Sie sitzen mit leuchtenden Augen vor dem Rechner, wenn sie ihren Namen in die Suchmaschine eingeben und sich im Internet wiederfinden oder feststellen, dass es andere Personen gibt, die
genauso so heißen, wie sie selbst. Sie sind begeistert davon, ihre Medikamente im Internet zu bestellen und jede Menge Geld zu sparen.
Das alles erinnert mich an meine Begeisterung, als die Antwort auf die erste versendete Mail kam oder die erste selbstgebastelte Webseite online ging.
Ebenso erinnere ich mich an 9/11 als das Internet für eine kurze Zeit zusammenbrach. Einige Stunden waren keine Webseiten von Fernsehsendern, Rundfunkanstalten, Zeitungen und Magazinen zu erreichen. Weil die Server dem Andrang der User nach Informationen nicht gewachsen waren. Wir alle wollten damals sofort und aus erster Hand wissen, was dort in Amerika geschehen war.
Ich erinnere mich daran, als ich im Jahre 2005 Lumbini – den Geburtsort Buddhas, besuchte. Auch in Nepal hatte die moderne Technik Einzug gehalten. Es gab ein Internetcafé! Es gab die Möglichkeit, von dort Mails nach Hause zu verschicken und den Daheimgebliebenen von den überwältigenden Eindrücken zu berichten. In 45 Minuten gelang es mir genau eine Mail zu verschicken, ohne Anhänge – so langsam war die Verbindung. Trotzdem – auch in dieser entlegenen Ecke der Welt klopfte der Fortschritt an die Tür.
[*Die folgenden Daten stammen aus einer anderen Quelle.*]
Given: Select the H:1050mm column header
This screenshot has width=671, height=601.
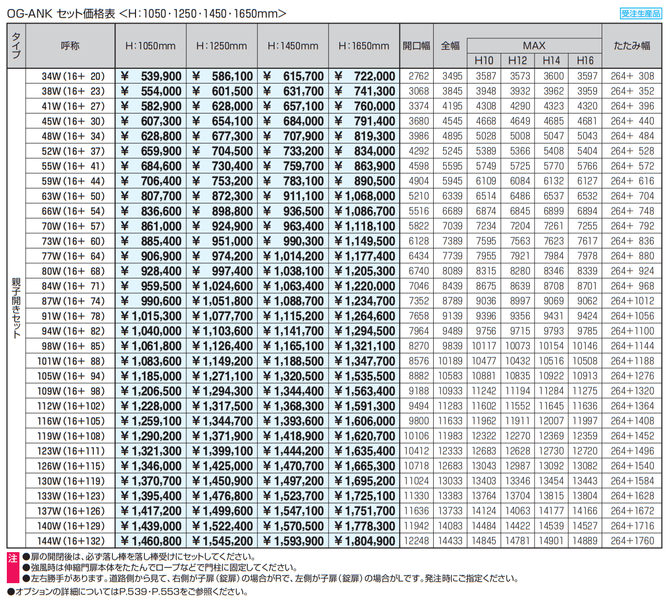Looking at the screenshot, I should tap(150, 46).
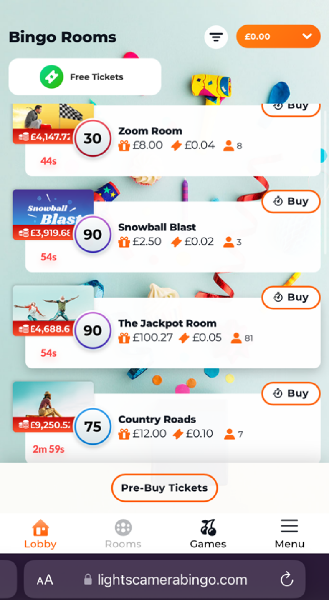This screenshot has width=329, height=600.
Task: Buy tickets for Snowball Blast
Action: (x=291, y=201)
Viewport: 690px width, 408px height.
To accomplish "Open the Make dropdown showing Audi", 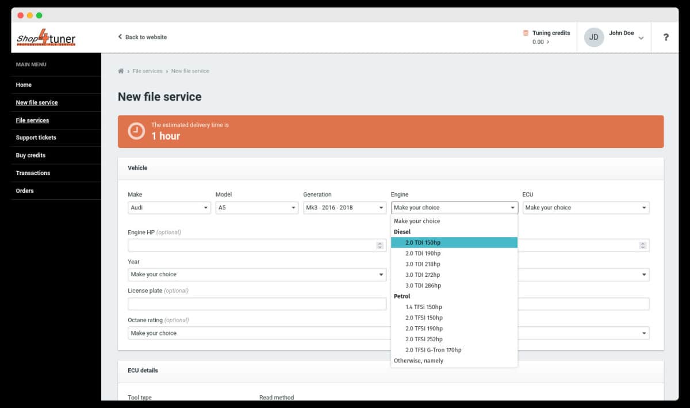I will [x=168, y=208].
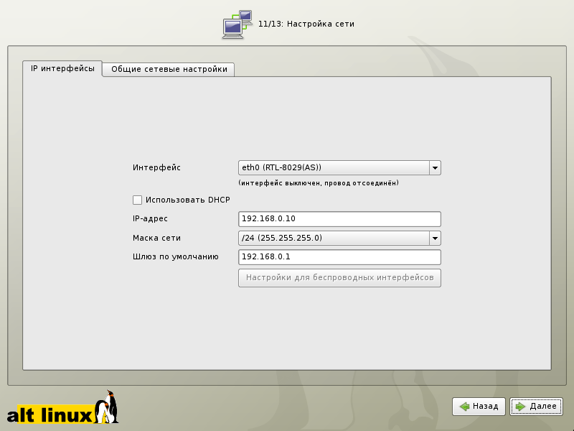This screenshot has height=431, width=574.
Task: Click the green back arrow icon
Action: tap(465, 407)
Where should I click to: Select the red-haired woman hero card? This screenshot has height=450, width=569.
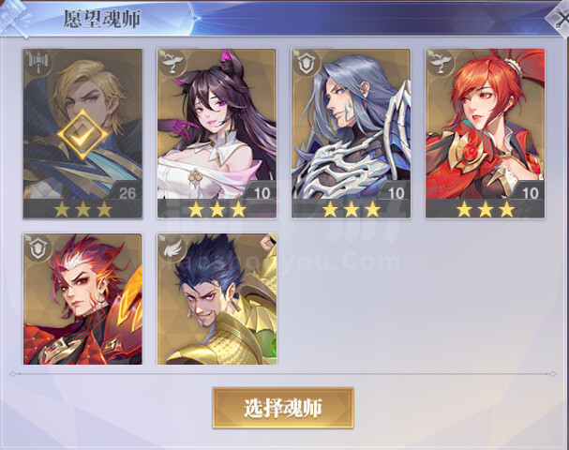[x=486, y=133]
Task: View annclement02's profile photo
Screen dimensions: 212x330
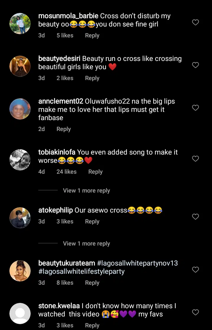Action: point(20,109)
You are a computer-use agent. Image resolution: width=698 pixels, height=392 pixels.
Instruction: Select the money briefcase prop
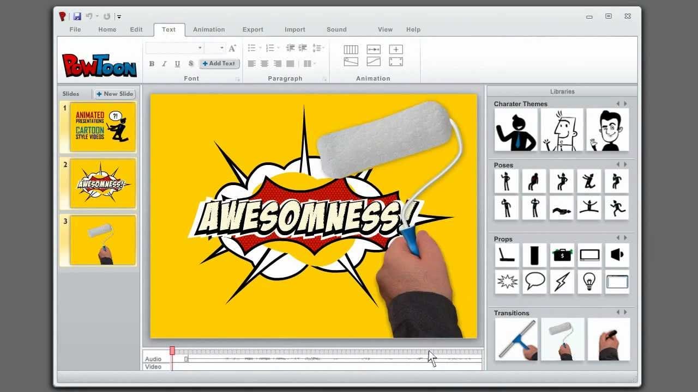pyautogui.click(x=562, y=255)
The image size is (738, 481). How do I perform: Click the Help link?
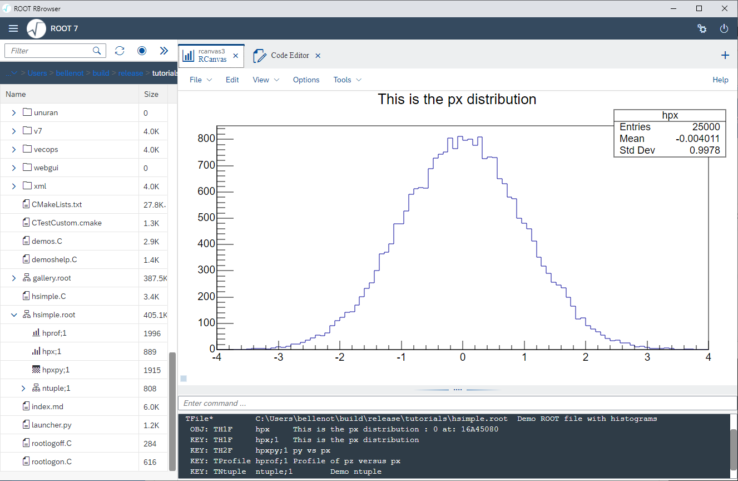[720, 80]
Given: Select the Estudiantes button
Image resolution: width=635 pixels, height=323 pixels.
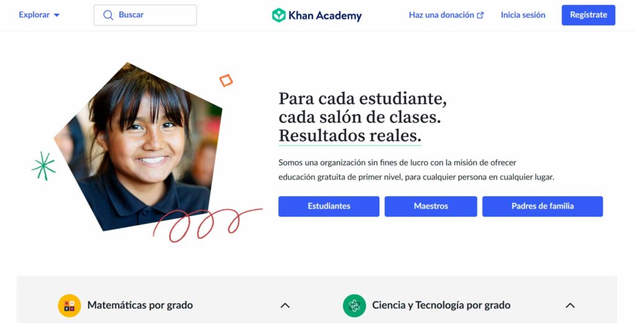Looking at the screenshot, I should point(329,206).
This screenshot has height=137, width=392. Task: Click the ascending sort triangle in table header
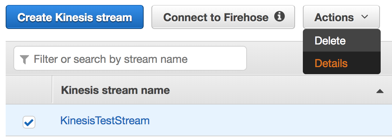pyautogui.click(x=380, y=91)
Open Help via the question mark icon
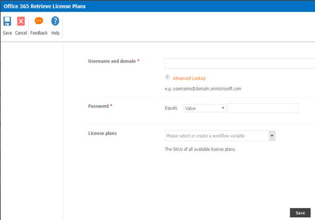Viewport: 315px width, 220px height. coord(55,21)
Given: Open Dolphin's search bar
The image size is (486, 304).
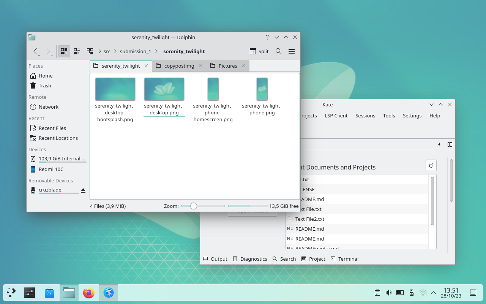Looking at the screenshot, I should pos(278,51).
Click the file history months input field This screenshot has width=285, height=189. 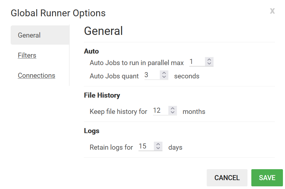(159, 110)
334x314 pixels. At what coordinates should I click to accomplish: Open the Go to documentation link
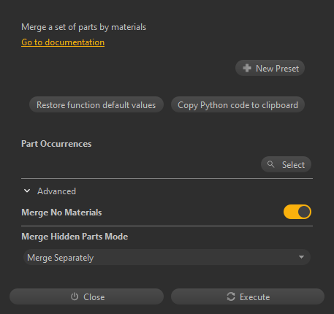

Die Zeiten haben sich geändert. Unsere Frauen lernen jetzt, collaborativ in der Cloud zu arbeiten. Prezi, Google+, Doodle, Dropbox oder Googledocs sind für sie keine Fremdworte mehr. Es eröffnen sich neue Möglichkeiten, unabhängig von Zeit und Raum mit anderen Personen Projekte zu erarbeiten, Absprachen zu treffen, sich zu organisieren. Vor einigen Jahren hätte ich mir so ein Arbeiten noch nicht vorstellen können. Ich bin gespannt und neugierig, in welche Richtung sich das Internet entwickeln wird, über welche Möglichkeiten der Kommunikation und Informationsgewinnung wir in ein paar Jahren verfügen werden.
Die Entwicklungen der letzten 20 Jahre betrachtend würde ich sagen – alles ist möglich und ich freue mich schon jetzt darauf, mit dabei zu sein!